---------- The records ----------
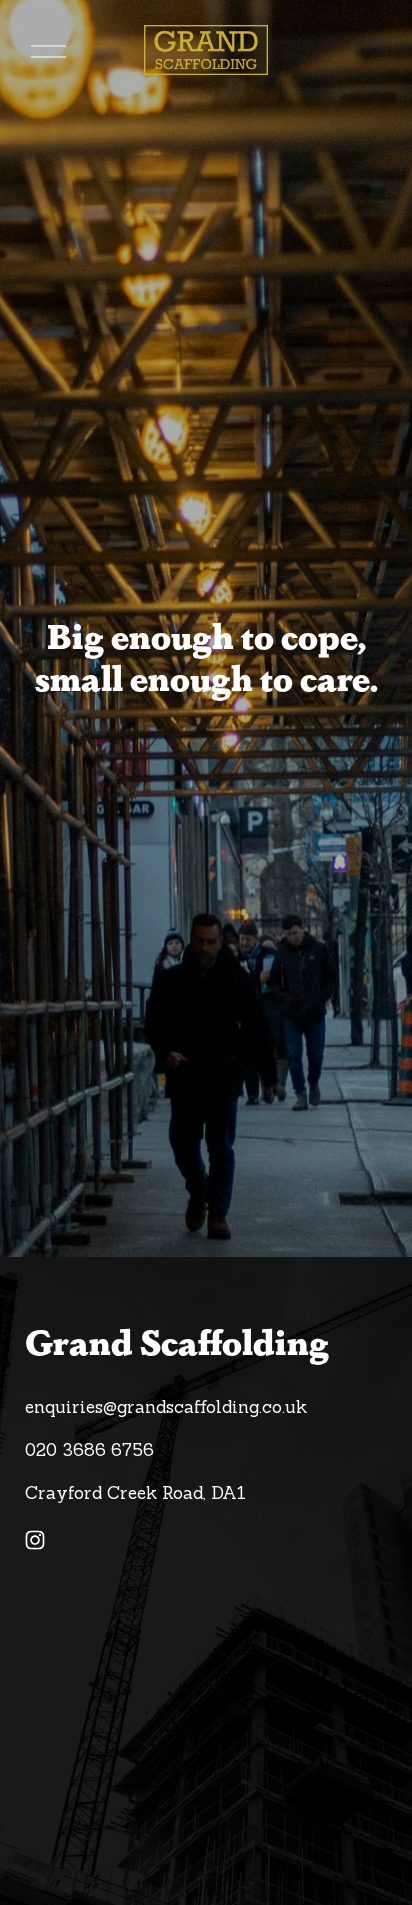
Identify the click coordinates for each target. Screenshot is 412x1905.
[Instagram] (35, 1540)
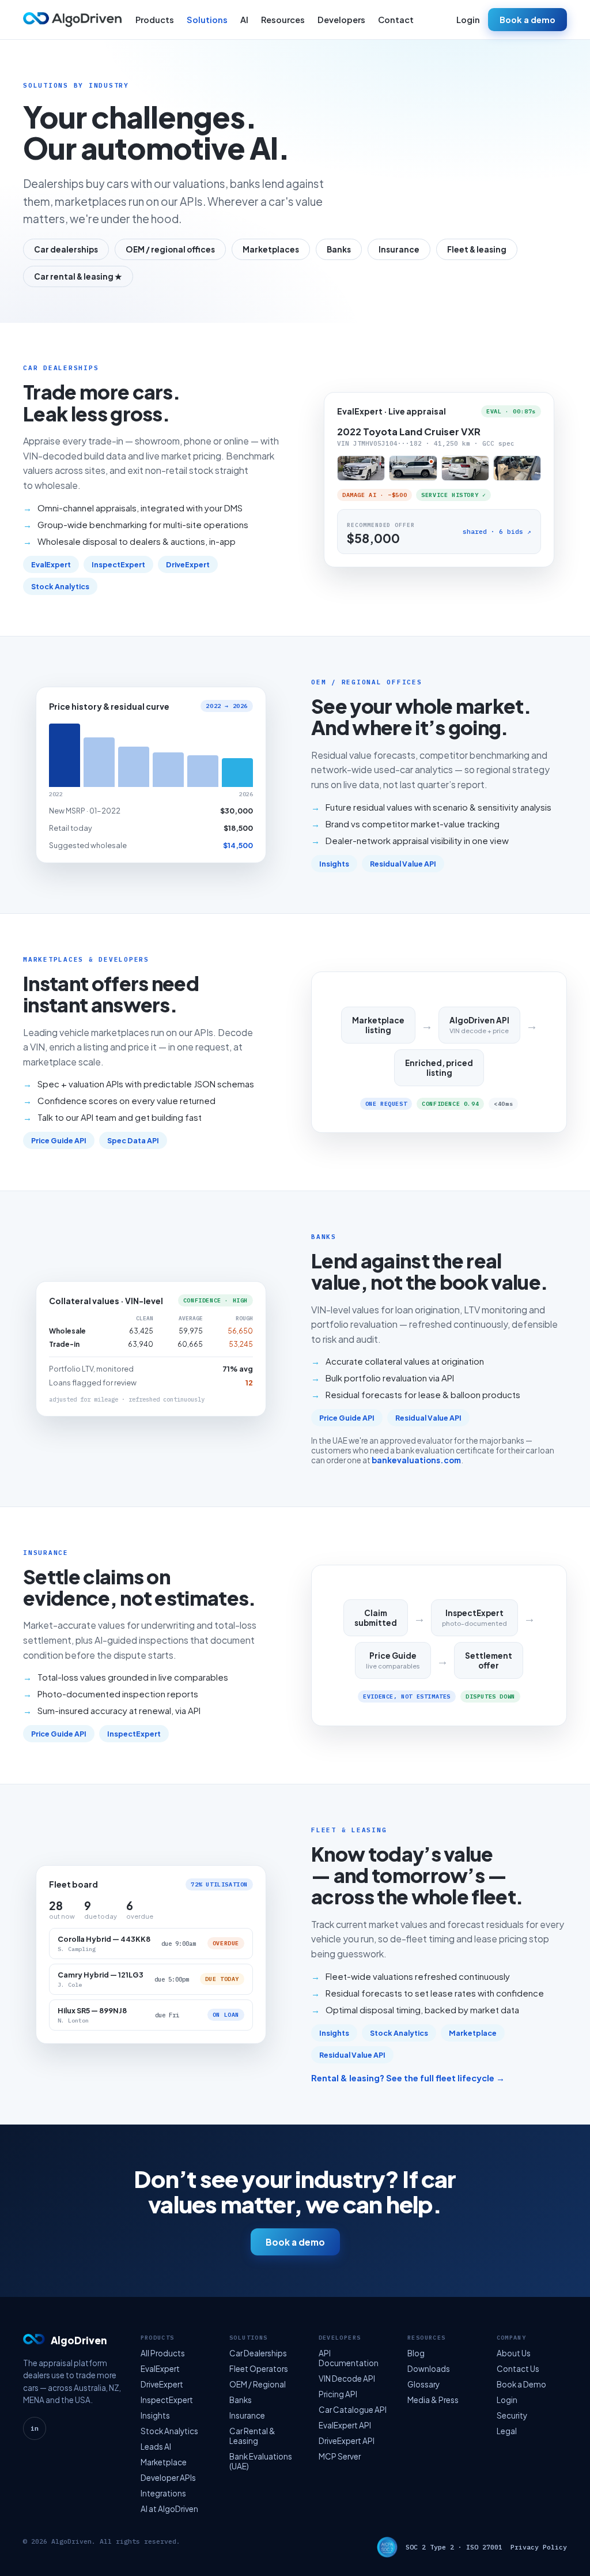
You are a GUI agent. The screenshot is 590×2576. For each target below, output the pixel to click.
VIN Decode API (347, 2378)
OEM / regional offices (170, 249)
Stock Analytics (60, 586)
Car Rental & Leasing (252, 2436)
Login (468, 19)
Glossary (423, 2384)
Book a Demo (521, 2384)
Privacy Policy (538, 2547)
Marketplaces (271, 249)
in (35, 2428)
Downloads (428, 2369)
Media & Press (433, 2400)
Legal (507, 2431)
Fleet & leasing (476, 249)
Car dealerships (66, 249)
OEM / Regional (257, 2384)
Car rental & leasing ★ (78, 276)
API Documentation (349, 2358)
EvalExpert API (345, 2425)
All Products (163, 2353)
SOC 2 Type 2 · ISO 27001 (454, 2547)
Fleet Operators (258, 2369)
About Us (514, 2353)
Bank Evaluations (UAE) (260, 2461)
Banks (339, 249)
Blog (416, 2353)
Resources (283, 19)
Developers (341, 19)
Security (512, 2415)
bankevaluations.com (416, 1460)
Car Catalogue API (353, 2410)
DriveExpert (188, 564)
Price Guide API (58, 1140)
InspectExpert (118, 564)
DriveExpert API (347, 2441)
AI (244, 19)
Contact (396, 19)
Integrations (163, 2493)
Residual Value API (403, 863)
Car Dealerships (258, 2353)
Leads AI (156, 2446)
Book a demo (527, 19)
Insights (334, 863)
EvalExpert (51, 564)
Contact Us (518, 2369)
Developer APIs (168, 2478)
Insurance (399, 249)
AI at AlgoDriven (169, 2509)
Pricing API (338, 2394)
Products (154, 19)
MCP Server (340, 2456)
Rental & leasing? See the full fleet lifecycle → (408, 2078)
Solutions (207, 19)
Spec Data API (133, 1140)
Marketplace (473, 2033)
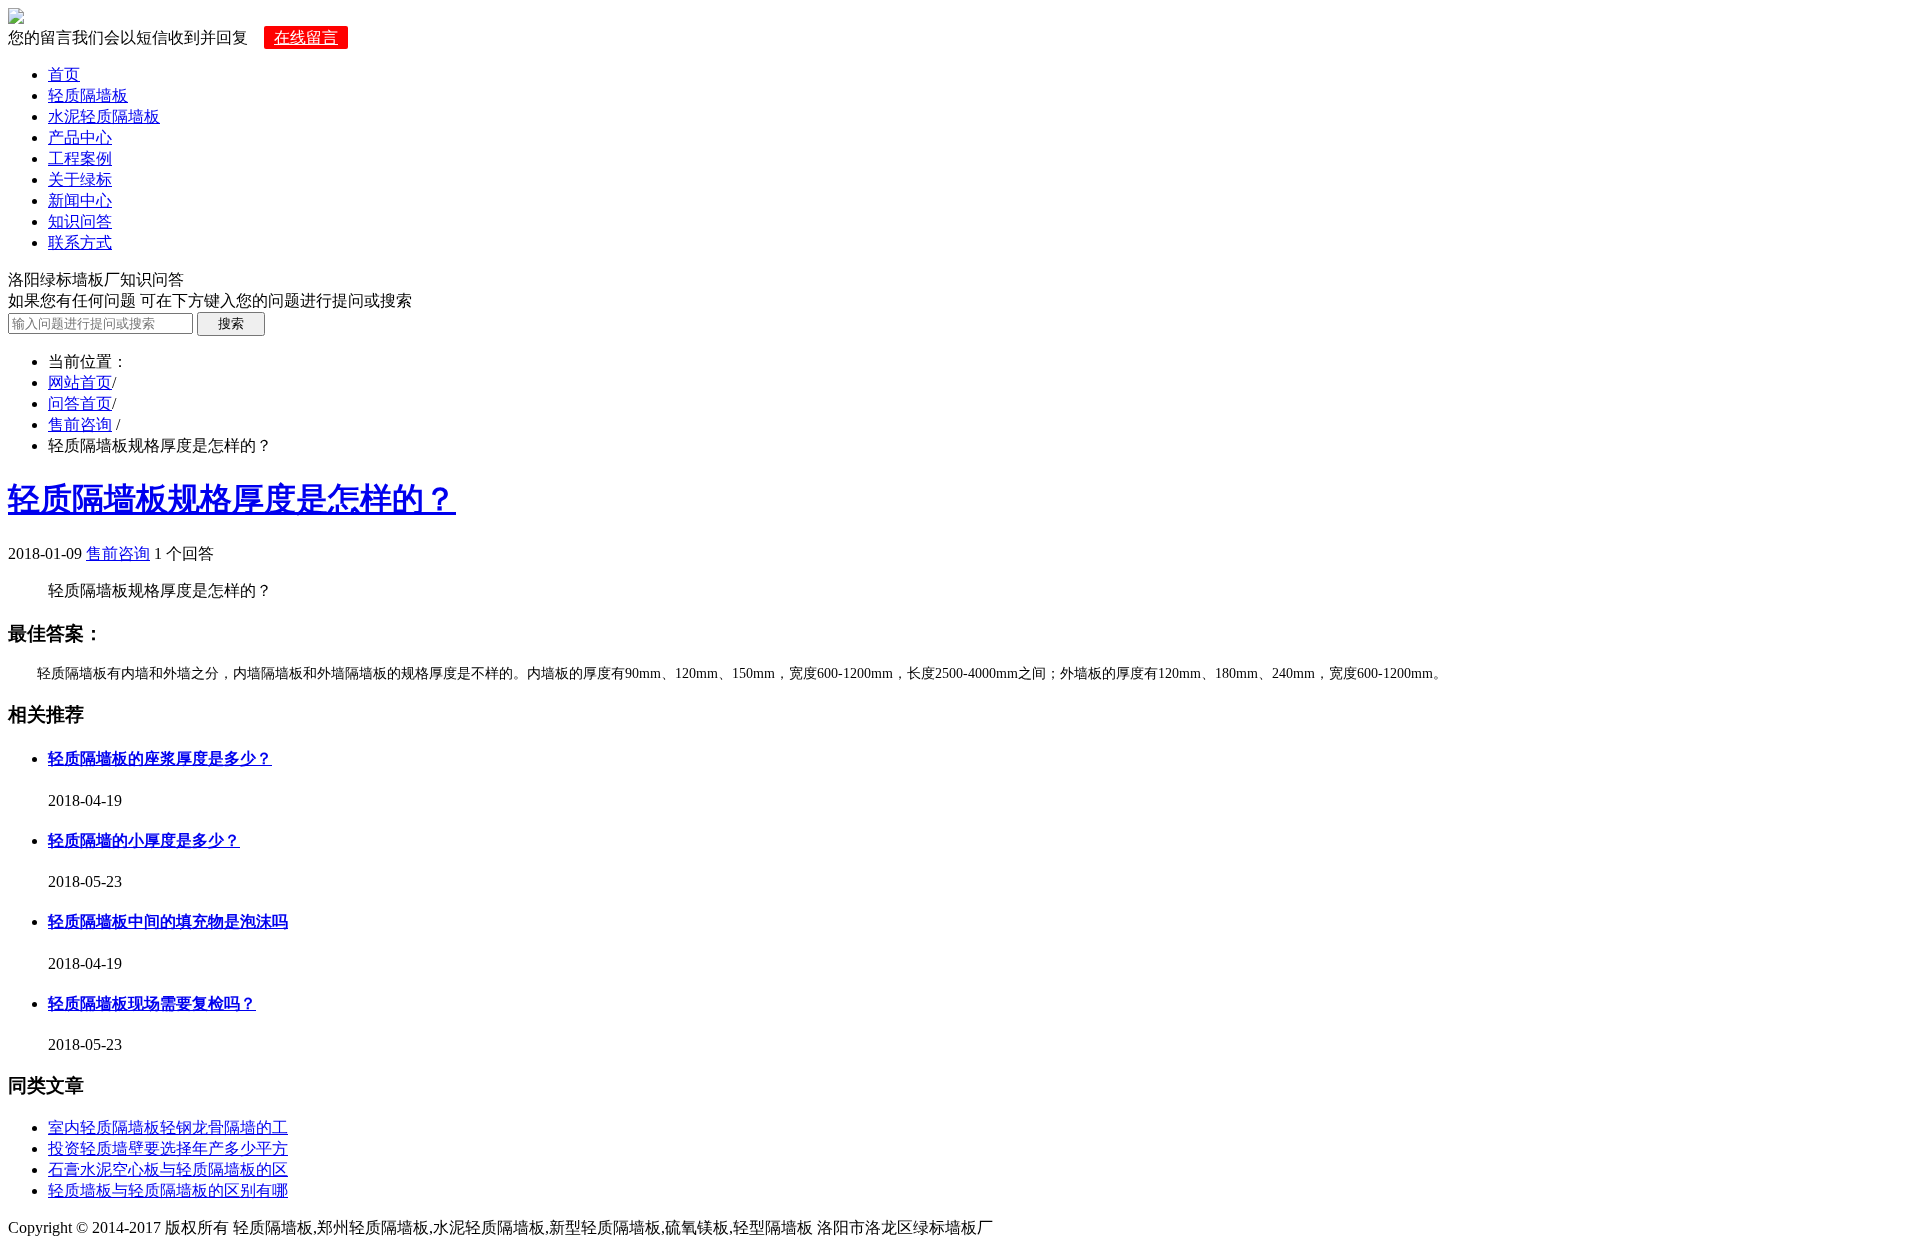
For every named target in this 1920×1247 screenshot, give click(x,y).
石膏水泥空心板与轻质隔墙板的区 (168, 1169)
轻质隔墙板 (88, 95)
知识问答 (80, 221)
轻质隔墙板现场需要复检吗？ (152, 1003)
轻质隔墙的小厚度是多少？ (144, 840)
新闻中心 (80, 200)
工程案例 (80, 158)
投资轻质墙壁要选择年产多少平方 (168, 1148)
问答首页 (80, 403)
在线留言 (306, 37)
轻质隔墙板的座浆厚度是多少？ (160, 758)
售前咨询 (80, 424)
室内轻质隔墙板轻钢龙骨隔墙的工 (168, 1127)
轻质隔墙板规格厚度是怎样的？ (232, 499)
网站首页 (80, 382)
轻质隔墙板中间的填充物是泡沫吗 (168, 921)
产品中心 (80, 137)
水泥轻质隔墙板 (104, 116)
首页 (64, 74)
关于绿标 (80, 179)
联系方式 (80, 242)
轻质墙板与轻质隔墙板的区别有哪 (168, 1190)
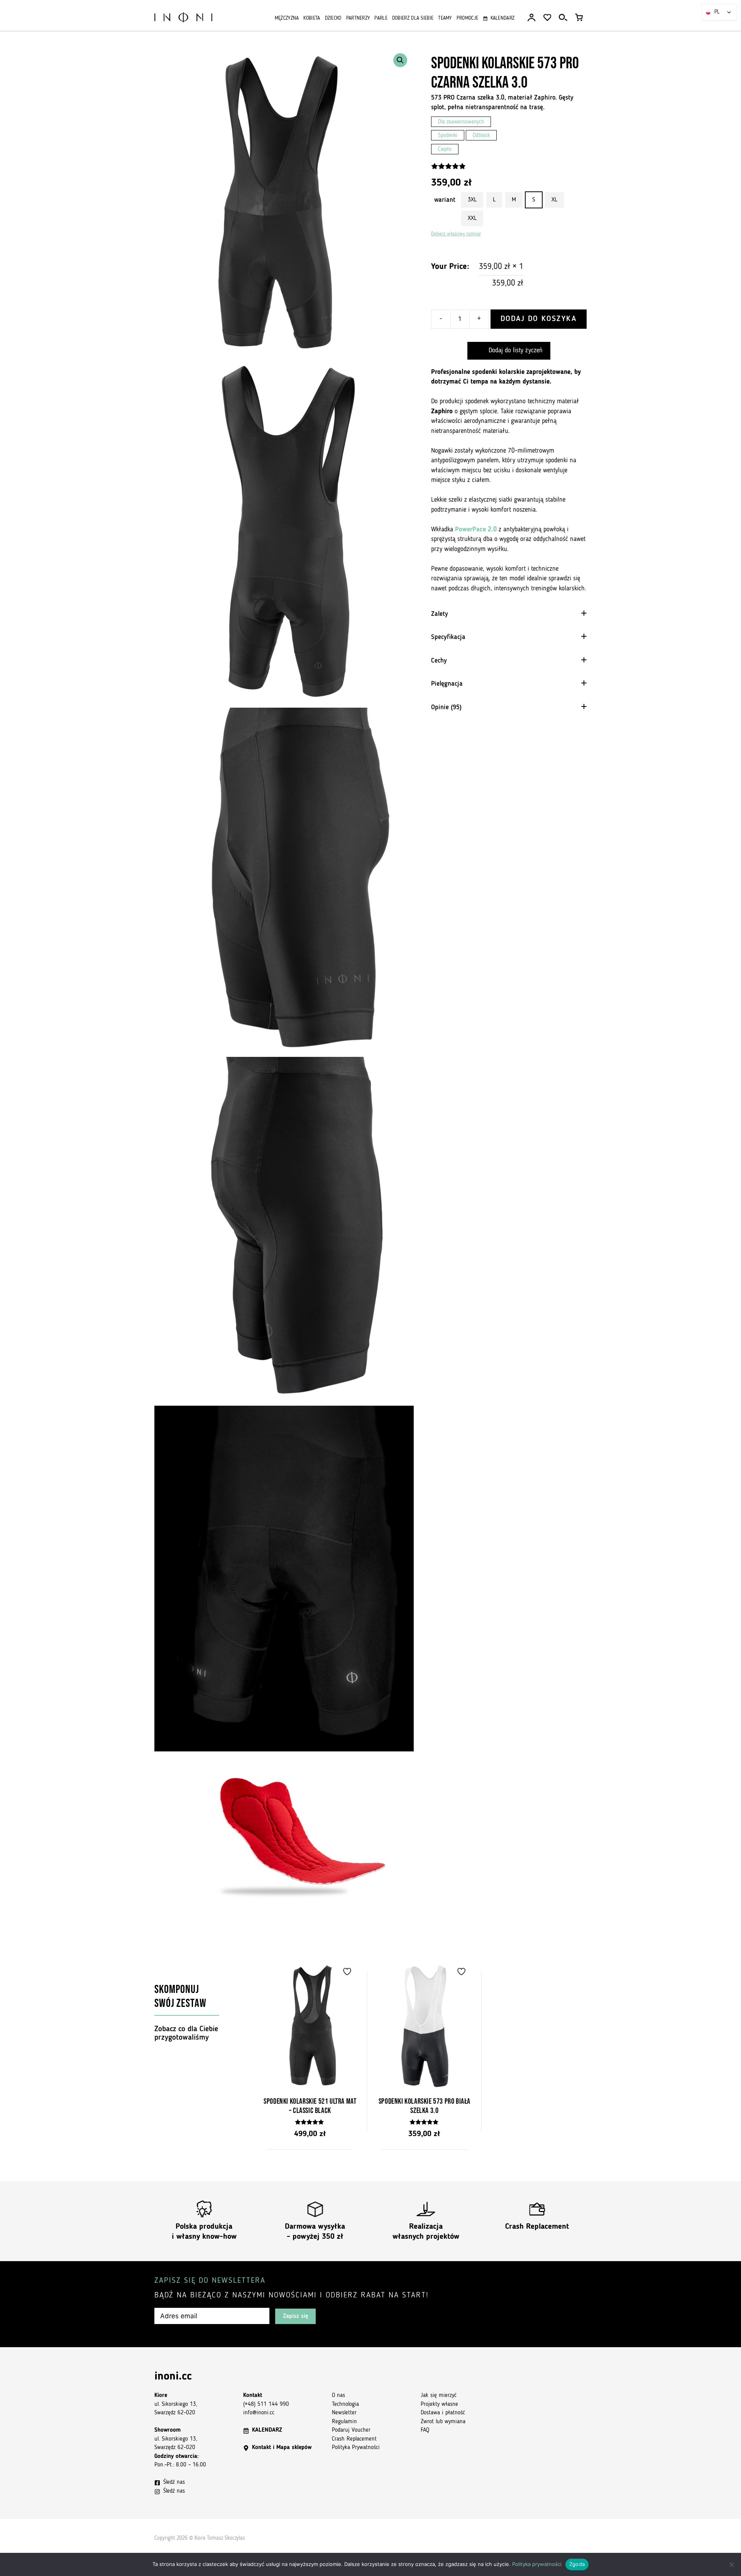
----------
### What this task involves
What are the lines from the one containing "Pricing API (338, 2394)" through the end of the records? Write them out exactly, leaving out the pictures.

### Answer box
Pricing API (338, 2394)
Products (154, 19)
MCP Server (340, 2456)
Rental & leasing? See the full fleet lifecycle → (408, 2078)
Solutions (207, 19)
Spec Data API (133, 1140)
Marketplace (473, 2033)
For every named target in this 1920×1247 screenshot, give click(x,y).
石膏水泥空心板与轻质隔墙板的区 (168, 1169)
轻质隔墙板 (88, 95)
知识问答 (80, 221)
轻质隔墙板现场需要复检吗？ (152, 1003)
轻质隔墙的小厚度是多少？ (144, 840)
新闻中心 (80, 200)
工程案例 (80, 158)
投资轻质墙壁要选择年产多少平方 (168, 1148)
问答首页 (80, 403)
在线留言 (306, 37)
轻质隔墙板的座浆厚度是多少？ (160, 758)
售前咨询 (80, 424)
室内轻质隔墙板轻钢龙骨隔墙的工 (168, 1127)
轻质隔墙板规格厚度是怎样的？ (232, 499)
网站首页 (80, 382)
轻质隔墙板中间的填充物是泡沫吗 (168, 921)
产品中心 (80, 137)
水泥轻质隔墙板 (104, 116)
首页 (64, 74)
关于绿标 (80, 179)
联系方式 (80, 242)
轻质墙板与轻质隔墙板的区别有哪 (168, 1190)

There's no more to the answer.